* **ФРАГМЕНТ ДОКУМЕНТА**

Иранский атом: взгляд из Москвы и Вашингтона

Читать на сайте Вестник Кавказа
Российские и американские эксперты обсуждают политические и технологические проблемы иранской ядерной программы. 

Старший научный сотрудник Института востоковедения РАН Владимир Сажин
В отношении иранской ядерной программы есть большие опасения. Любая страна, которая начинает разрабатывать ядерную программу в той или иной степени оказывается в положении двойного назначения этой программы. То есть поймать определенный момент, когда эта программа переходит из мирной в военную довольно сложно. В отношении Ирана есть косвенные данные, которые свидетельствуют, что не все в порядке с их ядерной программой. Во-первых, в течение 18 лет Иран, подписавший Договор о нераспространении ядерного оружия и член МАГАТЭ, тайно проводил разработки этой программы. И только в 2002-2003 году было выяснено, что Иран очень сильно продвинулся в развитии своей программы. Было много свидетельств того, что Иран не совсем откровенен в ее разработке и освещении. С 2006 года, Совбез ООН принял шесть резолюций против Ирана, четыре из которых содержали в себе санкционные акции. Если бы иранская программа была «белая и пушистая», то, не думаю, что Россия и Китай поддержали бы эти резолюции.

* **ЦЕЛЬ ЗАДАНИЯ**
Сколько резолюций против Ирана, согласно тексту об иранской ядерной программе, Совбез ООН принял с 2006 года?

* **РАЗДЕЛ ДАННЫХ**

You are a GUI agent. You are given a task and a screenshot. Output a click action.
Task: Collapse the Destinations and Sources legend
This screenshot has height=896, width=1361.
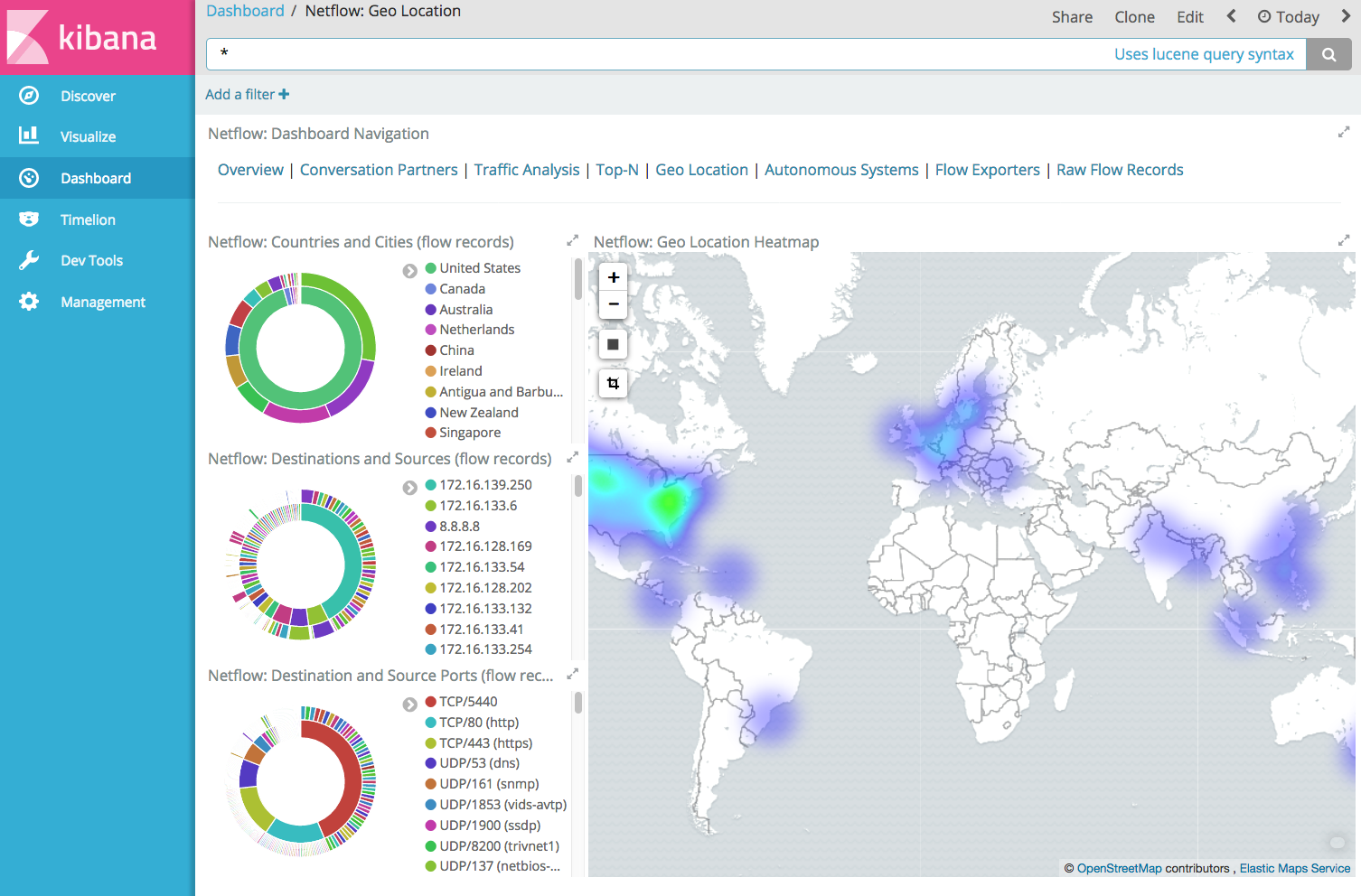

* **РЕЗУЛЬТАТ ЗАДАНИЯ**
Шесть резолюций.